A scenic road through the redwoods is no place to dump an old sofa. Or some crummy kitchen cabinets. Or lawn clippings. Yet this is the least damaging of what’s dumped along Pinehurst Road through Canyon. Some scofflaws drive cars over the cliffs and into the watershed.
Most of this happens under cover of darkness, as I mentioned in a recent column in which I shared the story of an Oakland resident who found a contractor’s stolen truck in the hills. That truck belonged to Karl Kardel Consultancy.
“It was my large flatbed dump truck that the nice lady helped us recover when she saw it on her walk. Not only was this the third attempt to steal the truck (and the first successful one), but they used the truck to loot other construction sites that weekend night,” he writes.
Last year, Kardel’s pickup was stolen three times. “And the last time we never got it back along with $30,000 worth of gear. Stolen in broad daylight,” he adds.
As a longtime business owner, taxpayer and citizen, Kardel would like to see more police and enforcement of the laws. “Dumpers [and] graffiti applicators should be sentenced to a suitable time cleaning up what’s left of the city,” he says, noting that truckloads of debris are dumped outside his shop nightly. “The city,” he laments, “is broken down.”
Train time: The old Union Pacific engine is operating again at the Montclair Eggshop. Reader Steve Curtis has been working with cafe owner Miguel Barron to restore the model trains on the wall of the venerable restaurant. Curtis has fond memories of the trains running back and forth across the wall. He’s donated his time to get one train running again on the upper track and hopes to raise another $1,000 at www.gofundme.com/eggshop-trains to fix the second train.
“The funds will be used to replace the trains, power supplies and auto-reverse sensors,” he says, adding that his hope is kids will look up from their cell phones and tablets to marvel at the trains again.
Musical note: As far back as I can remember, fiddler Tom Rigney and his show-stopping Cajun blues band, Flambeau, have packed the Sacramento Music Festival. Now that the Memorial Day weekend event is defunct, fans have another option — the shaded gardens at Oakland’s Zion Lutheran Church (5201 Park Blvd.). Parishoner George Van Fossen came up with the concept a few years ago, realizing that the fragrant setting has good acoustics. Zion officials hope to raise $2,500 from a June 2 event, and jambalaya and po’boys will be served with what Rigney calls a “tasty musical gumbo.” See bayareane.ws/2khSQrG for details.

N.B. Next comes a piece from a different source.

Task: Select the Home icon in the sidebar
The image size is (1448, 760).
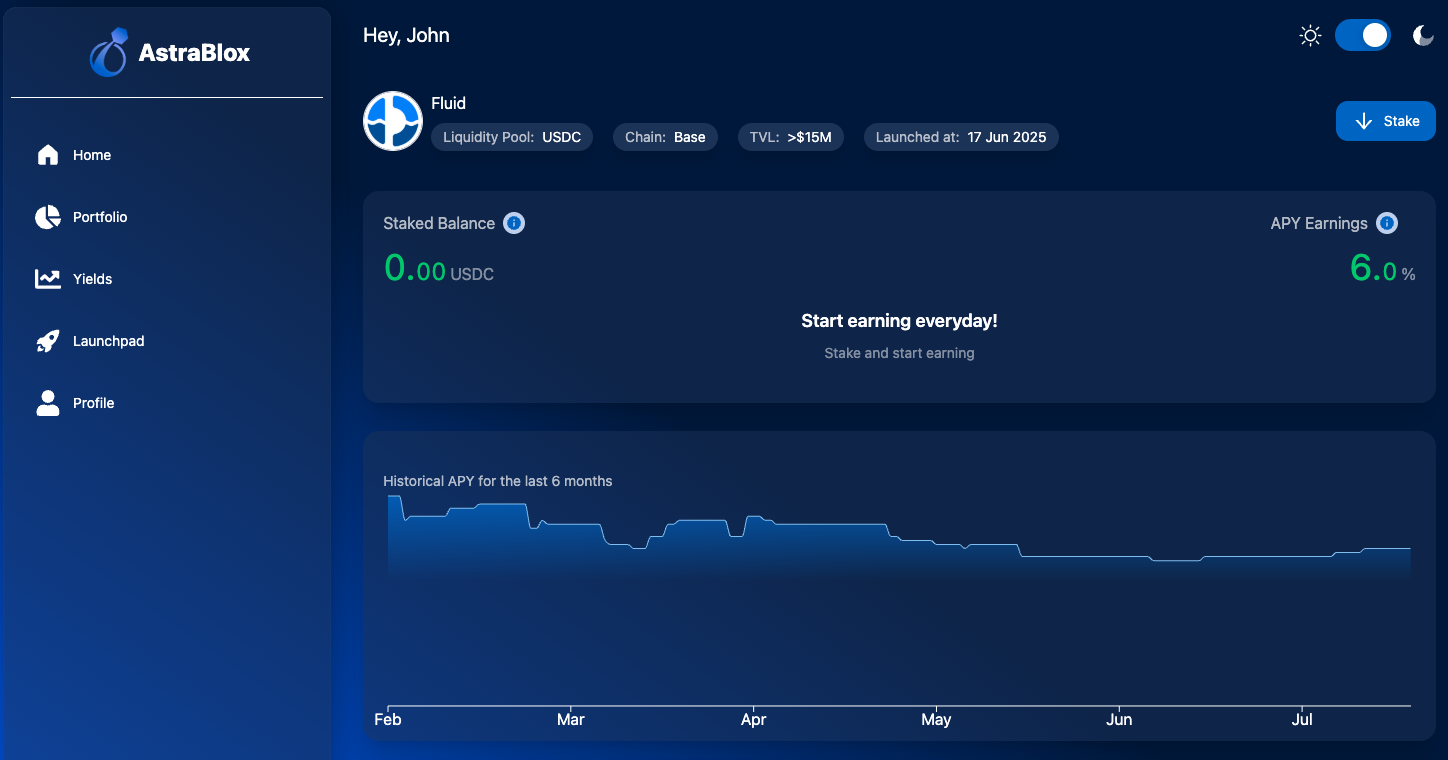Action: [x=48, y=155]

Email bag: Readers are reminding me there’s a petition online to support the money-strapped Oakland Animal Shelter. The shelter has only one animal control officer for 70,000 residents and is so short-staffed that it has to close if someone doesn’t show up to work.

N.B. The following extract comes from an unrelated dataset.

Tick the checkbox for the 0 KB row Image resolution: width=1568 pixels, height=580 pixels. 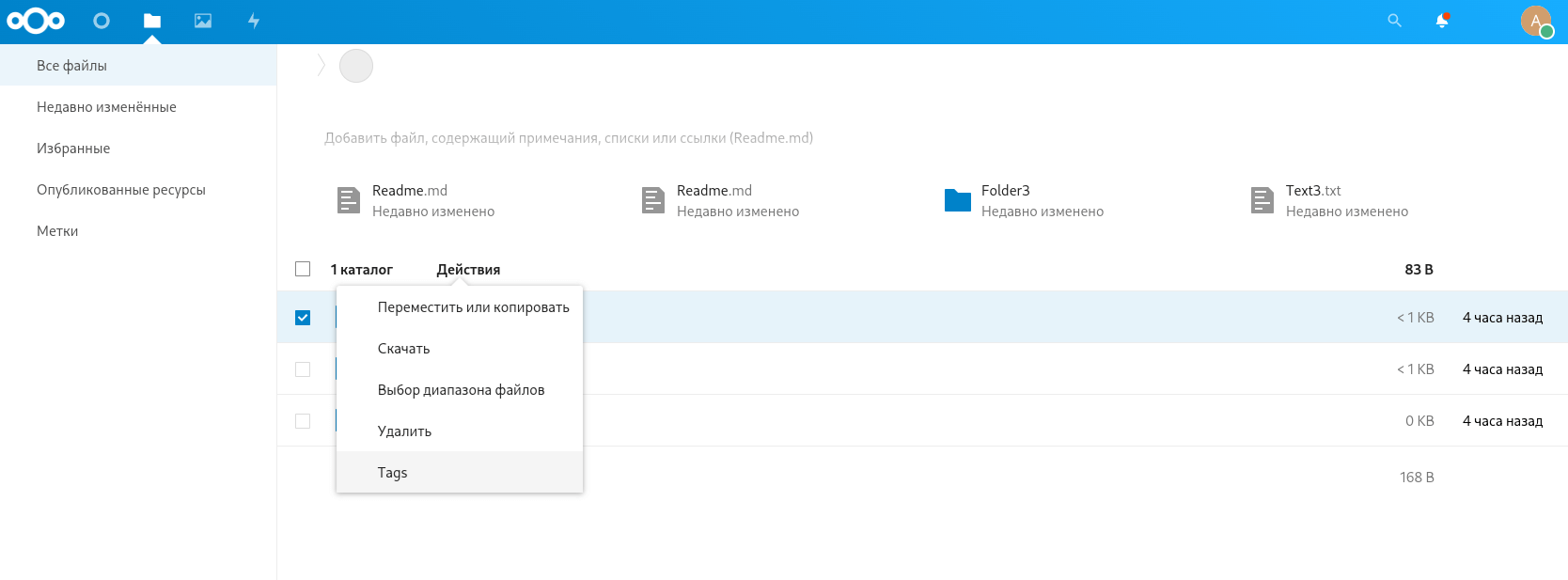pos(303,421)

Animal tales: A 70-pound octopus is a lot of seafood, but that’s not why Giovanni DeGarimore bought the eight-armed creature from a Morro Bay fisherman. He bought it to set it free, which he did last weekend. Why would the purveyor of Giovanni’s Fish Market turn away profits? He says he once played hide and seek with an octopus while diving in Fiji, and realized they’re wonderfully intelligent and sensitive creatures.